Azure Blob Storage Generates Invalid Shared Access Signature

1
votes

I am using below code sample to create shared access signatures for private files stored inside Azure Blob storage. The generated Url is sometimes valid but most of the time is invalid due to authentication error. 

public async Task<string> GetFileUrl(string containerName, string fileName)
{    
     ICloudBlob blob = await GetBlob(containerName, fileName);

     string signature = blob.GetSharedAccessSignature(new SharedAccessBlobPolicy()
     {
           SharedAccessStartTime = DateTime.UtcNow.AddMinutes(-5),
           SharedAccessExpiryTime = DateTime.UtcNow.AddDays(7),
           Permissions = SharedAccessBlobPermissions.Read
     });

     return blob.Uri.AbsoluteUri + signature;
}

I receive following response when the formed SAS is not valid,

<Error>
    <Code>AuthenticationFailed</Code>
    <Message>Server failed to authenticate the request. Make sure the value of Authorization header is formed correctly including the signature.RequestId:</Message>
    <AuthenticationErrorDetail>Signature fields not well formed.</AuthenticationErrorDetail>
</Error>

Following are the parameters for a URL that is failing to authenticate

sv=2016-05-31
sig=SbVzxo+dv28FvJP+Z9b1w6uvWUT72Pw1BSe3MIRooM0=
st=2017-03-30T11:52:35Z
se=2017-04-06T11:57:35Z
sr=b
sp=r
1
c#azureazure-storage-blobs
Can you try by removing the start time? Also, please tell us what version of Storage client library you're using.Gaurav Mantri
Actually, I tried adding it to fix to issue. It was not there before and it did not work.emre nevayeshirazi
Are you correctly escaping the value in the URI? The + characters might be causing issues.Martin Costello
I've done this very recently. The only significant difference is that I used a UriBuilder to build the Uri. So new UriBuilder(blob.Uri.AbsoluteUri){Query=signature}.Uri.AbsoluteUrispender
@It'satrap yes it was a silly mistake as always :) See my answer please. Thanks all for suggestions.emre nevayeshirazi

1 Answers

3
votes

I found the problem. I did not mention in question but the code for generation SAS is called via HTTTP client and the URL for accessing the Blob with SAS is located in Location header of the response.
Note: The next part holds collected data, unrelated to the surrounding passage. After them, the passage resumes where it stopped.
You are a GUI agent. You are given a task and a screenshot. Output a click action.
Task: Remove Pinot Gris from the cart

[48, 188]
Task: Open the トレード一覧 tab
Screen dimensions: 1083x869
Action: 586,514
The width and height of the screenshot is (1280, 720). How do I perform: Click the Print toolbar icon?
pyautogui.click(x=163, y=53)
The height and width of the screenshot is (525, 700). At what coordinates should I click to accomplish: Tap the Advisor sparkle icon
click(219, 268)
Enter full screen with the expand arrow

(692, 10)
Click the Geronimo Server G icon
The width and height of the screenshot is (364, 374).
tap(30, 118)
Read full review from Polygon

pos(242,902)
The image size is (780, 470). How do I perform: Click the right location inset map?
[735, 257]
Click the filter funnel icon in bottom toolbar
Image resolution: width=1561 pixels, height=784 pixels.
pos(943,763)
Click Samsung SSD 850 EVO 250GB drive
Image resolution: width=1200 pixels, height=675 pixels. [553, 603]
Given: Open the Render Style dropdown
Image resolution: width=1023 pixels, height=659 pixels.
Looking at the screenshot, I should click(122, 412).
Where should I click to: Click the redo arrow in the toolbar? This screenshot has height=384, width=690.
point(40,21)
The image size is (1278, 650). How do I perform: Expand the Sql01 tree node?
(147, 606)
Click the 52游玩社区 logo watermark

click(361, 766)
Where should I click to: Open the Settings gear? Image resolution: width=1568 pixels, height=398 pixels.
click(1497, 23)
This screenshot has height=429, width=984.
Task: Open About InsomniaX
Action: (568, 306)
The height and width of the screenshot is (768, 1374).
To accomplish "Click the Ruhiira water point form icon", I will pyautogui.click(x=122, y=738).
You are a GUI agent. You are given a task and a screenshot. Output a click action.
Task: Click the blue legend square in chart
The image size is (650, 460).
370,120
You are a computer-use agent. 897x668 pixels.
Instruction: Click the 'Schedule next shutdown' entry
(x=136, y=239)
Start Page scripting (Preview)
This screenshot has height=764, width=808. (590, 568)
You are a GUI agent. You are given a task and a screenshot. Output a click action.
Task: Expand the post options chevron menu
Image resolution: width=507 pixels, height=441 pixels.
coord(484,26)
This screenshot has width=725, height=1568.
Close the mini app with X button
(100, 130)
I was trying to retrieve the URL with 

response.Headers.Location.ToString();

but, I should have used 

response.Headers.Location.OriginalString.ToString();

According to Microsoft the Location.ToString() returns the canonically unescaped form of the URI. That is why my signature was invalid and there were characters like + inside it.